Sloppy | 2 years ago | on: Beware of AI pseudoscience and snake oil

Hype is ever-present, beware. OK.

ML was overhyped but has proven useful, OK.

But the new Generative AIs are fundamentally different. They are trained without any notion of a ground truth. They therefore have no concept of reality. They only know what is real-ish. They are psychotic. Temper the hype with the caveat--"but what it produces is often untruthful or unreal" and the hype is instantly clear.

This essay fails to account for why GAI is so different. This problem can only be solved with new methods for training that have as yet not been invented. Older style ML is based on using some ground truth and comes with a metric that measures how close it is to this truth. Not so of any of the new GAI, so continue to beware until researcher figure out how to measure truth--and good luck with that.

Sloppy | 3 years ago | on: Don't believe ChatGPT – we do not offer a "phone lookup" service

As a data scientist who has created AI applications and built many models over the last 10 years, I can say beware of ChatGPT. AI derived knowledge should be used only by those who understand its limits.

One of the simplest AIs is a recommender. We put guardrails on using its predictions inside ecommerce apps by limiting what it learns from (purchases for instance) and limiting what it is used to predict (purchases). When Facebook uses a recommender it learns from time-on-site (a value to FB but not necessarily to the user and a complex behavior that can be comprised of may non-beneficial sub-behaviors) and use it to recommend things that lead to more time-on-site.
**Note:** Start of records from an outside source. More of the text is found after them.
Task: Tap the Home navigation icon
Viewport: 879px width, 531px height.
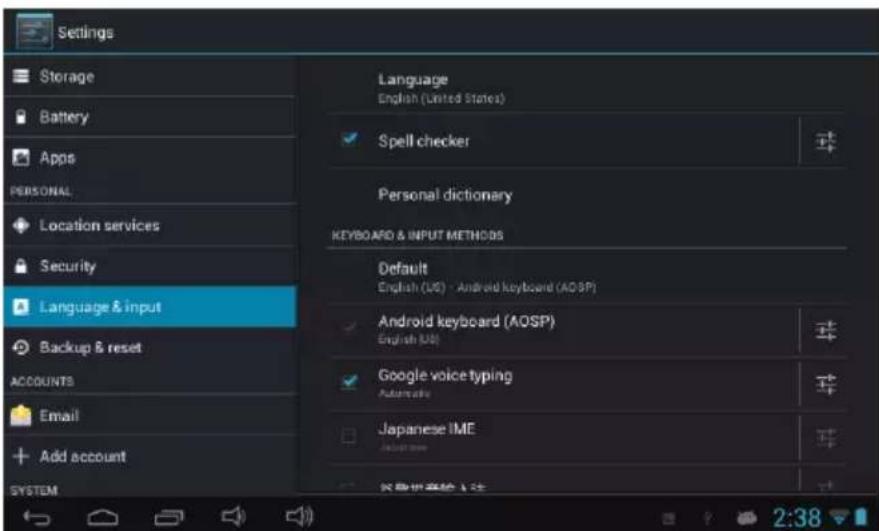Action: tap(103, 518)
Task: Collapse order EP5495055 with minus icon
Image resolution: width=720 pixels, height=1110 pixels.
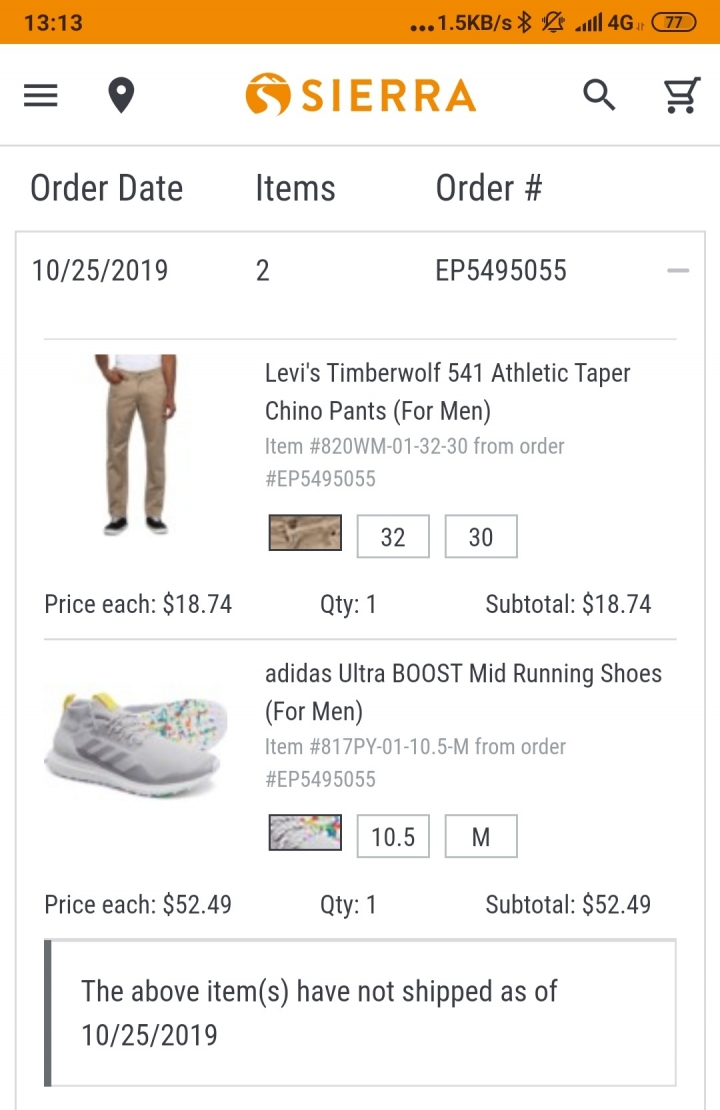Action: coord(678,271)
This application is dangerously devoid of guardrails as so much recent evidence has shown.

Now we have a text generating AI that has been trained from a great swath of human knowledge. That means the teachings of Gandhi as well Hitler, etc. What do you expect it to "know" as truth? Generative AI that is used to generate thoughts from this training corpus MUST have contradictory and downright evil ideas since it has no way to judge between ideas it learns from.

Generative AI in this form can be nothing but psychopathic until guardrails can be devised to limit its psychopathic responses OR the corpus it learns from can be labeled in a way to flag what is "bad", if we can even agree on what that means.
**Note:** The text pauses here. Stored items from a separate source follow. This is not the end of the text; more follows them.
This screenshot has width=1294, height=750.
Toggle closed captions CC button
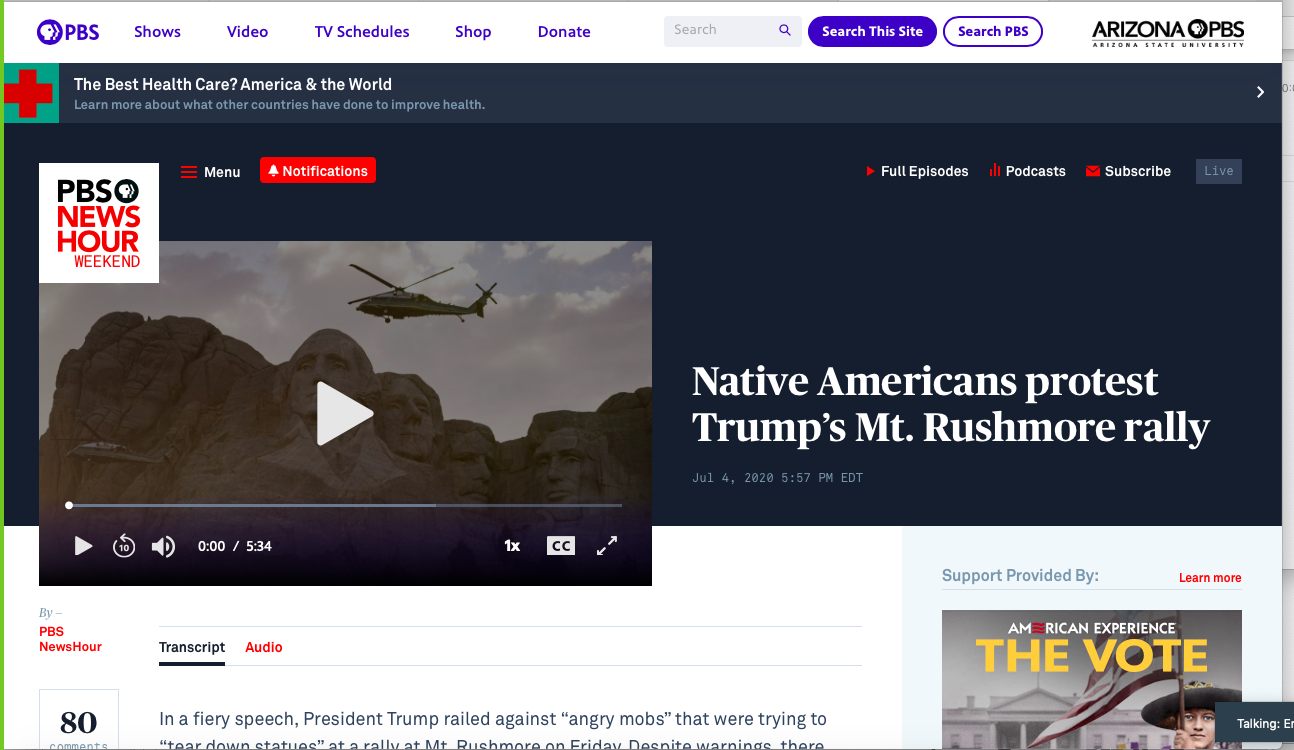(561, 546)
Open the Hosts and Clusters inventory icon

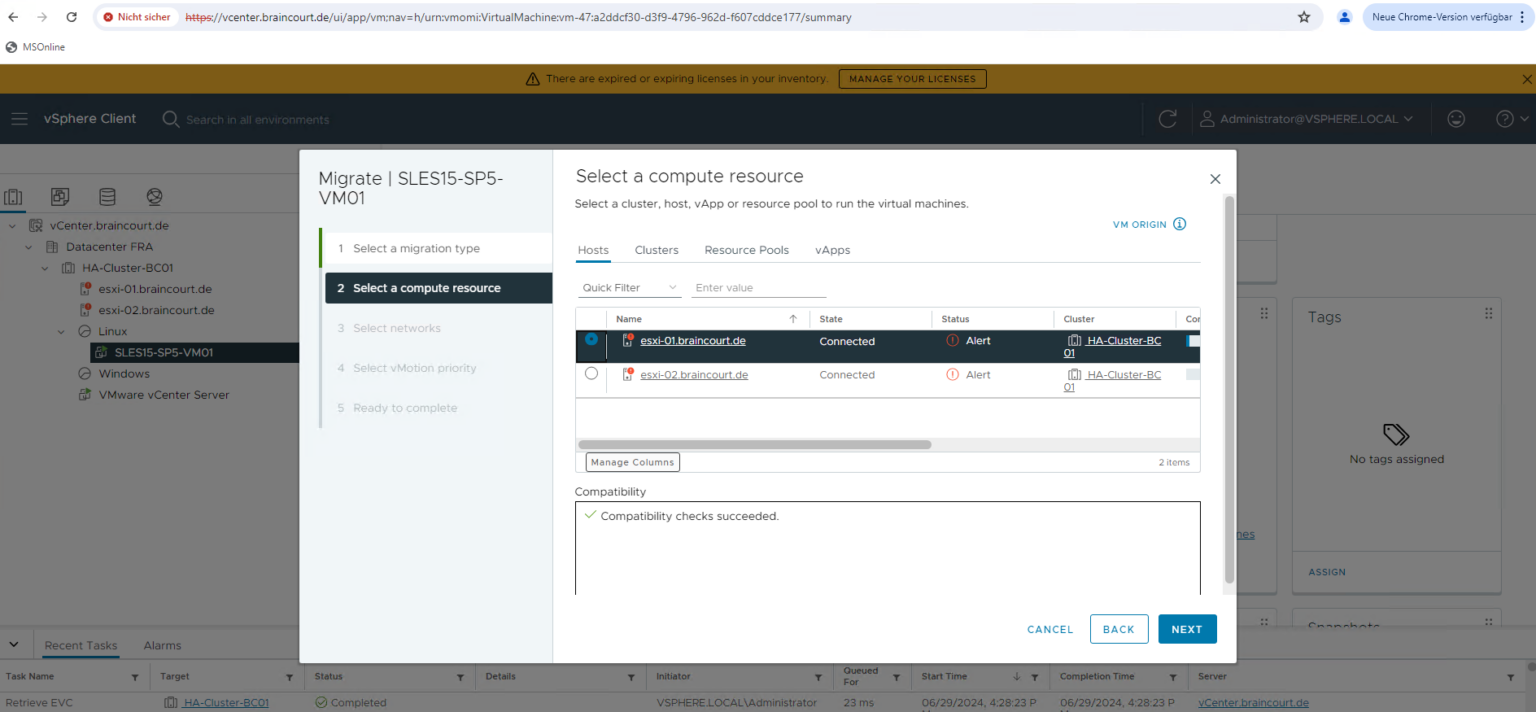14,196
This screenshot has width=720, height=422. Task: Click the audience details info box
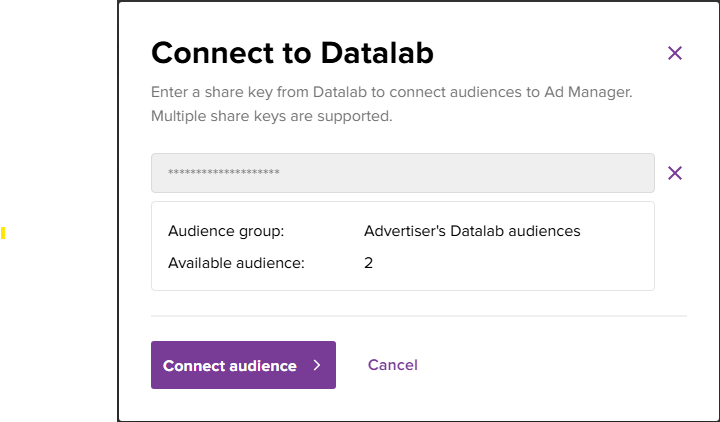[403, 246]
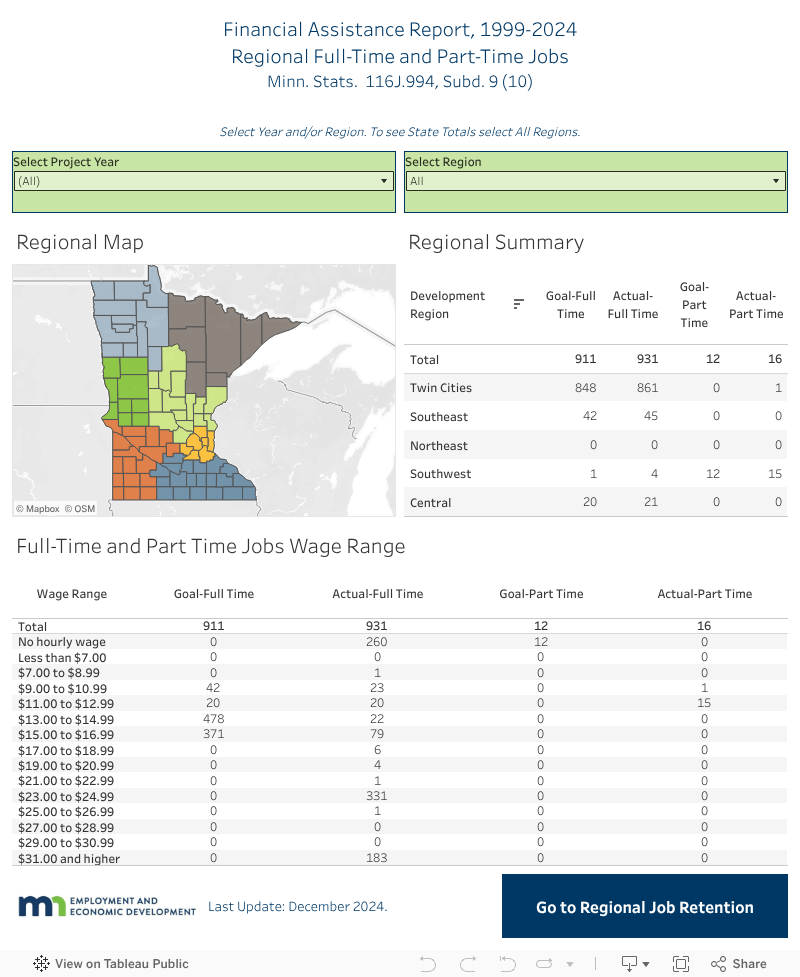Open the Select Region dropdown
Image resolution: width=800 pixels, height=977 pixels.
tap(595, 181)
Psychopaths can be useful if they are knowledgeable but beware, you are talking to a psychopath in ChatGPT.

Sloppy | 3 years ago | on: People Don’t Like Subscriptions

You really have to ask?

Don't force subscriptions! If everything I ran - occasionally - required a subscription, no matter how small, I would drop 99% of it. I have already done this for MS Office and Adobe Creative Suite. I don't need updates and certainly not their online "collaborative" features, which are pretty lame IMO.

Not sure how this works for them. A customer doesn't need services or updates but they disable their SW so, what, the user will come back to them. No, they just force us to find pay once alternatives or stop using the functionality. Because of this baffling practice I no longer consider their formats the standard.
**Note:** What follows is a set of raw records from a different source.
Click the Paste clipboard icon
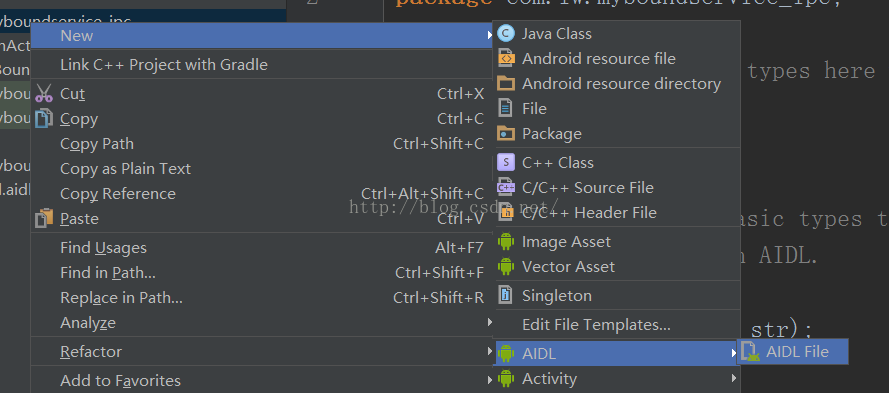889x393 pixels. point(44,218)
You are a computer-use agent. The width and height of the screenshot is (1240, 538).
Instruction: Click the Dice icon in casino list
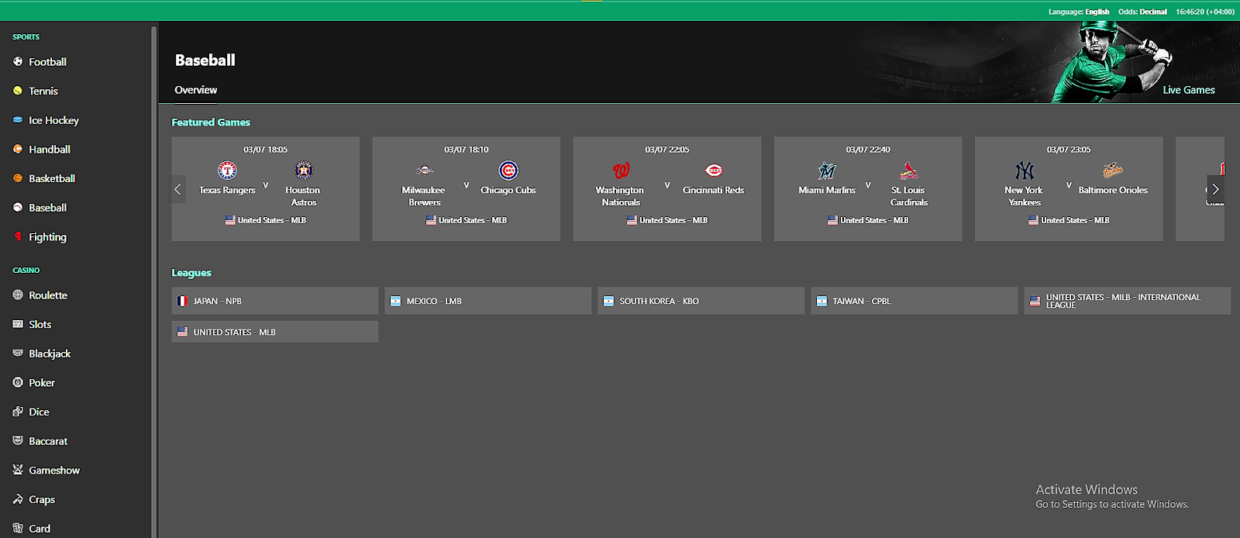(18, 412)
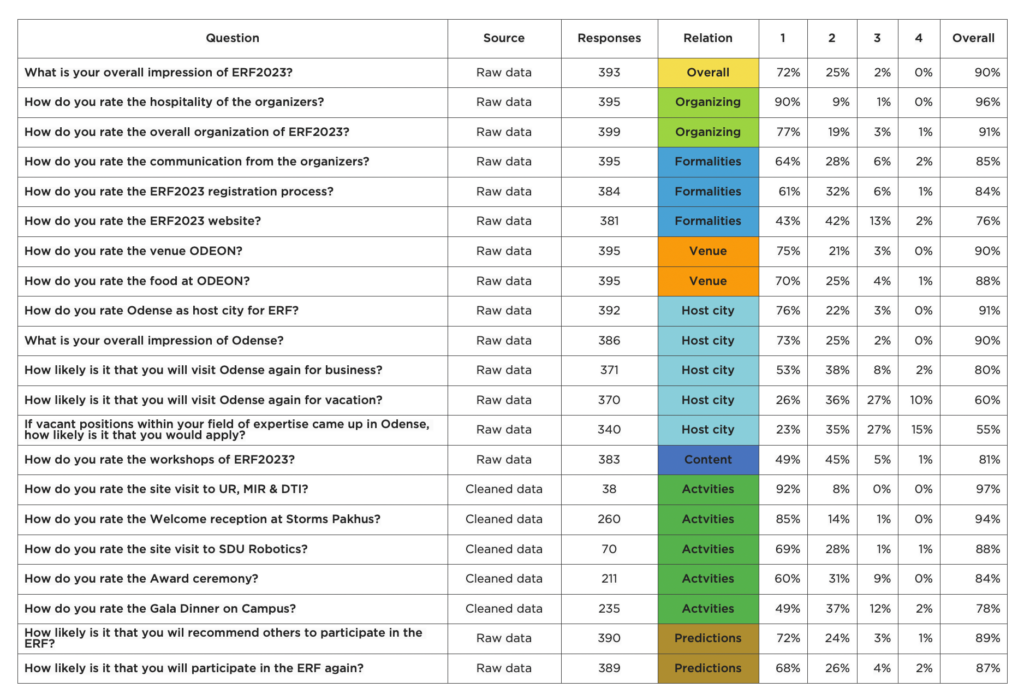Select the 90% value in hospitality row
This screenshot has height=700, width=1024.
[x=787, y=102]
Sloppy | 3 years ago | on: Ask HN: What assurance do early startup employees have against dilution?

Every new/subsequent round of funding will dilute your shares or options. If you have good management and investors, they will add "anti-dilution" shares when new funding is taken so early hires are re-incentivized. Stay on their minds via performance and make sure they know you know about "anti-dilution". If they think you are essential they will make sure you stay.

Remember that ALL early investors are diluted when new money comes in. For example the first Angel investor may opt to add more money to new investment rounds to buy anti-dilution shares. Think of your continued contributions as adding more value in return for anti-dilution shares.

That said, getting rich from options is a fool's bet. Take a good salary then save and invest it. You'll be better off and the risk is much lower. You are far too close to the situation right now to judge the likelihood of success for your startup and have no idea how many factors hidden to you will make or break that bet. FTX, Theranos, ...

The reason VCs can play this game is that they have certain advantages and they place 100 bets to one success. You can place only one in that same timeframe. Even they would not play that game.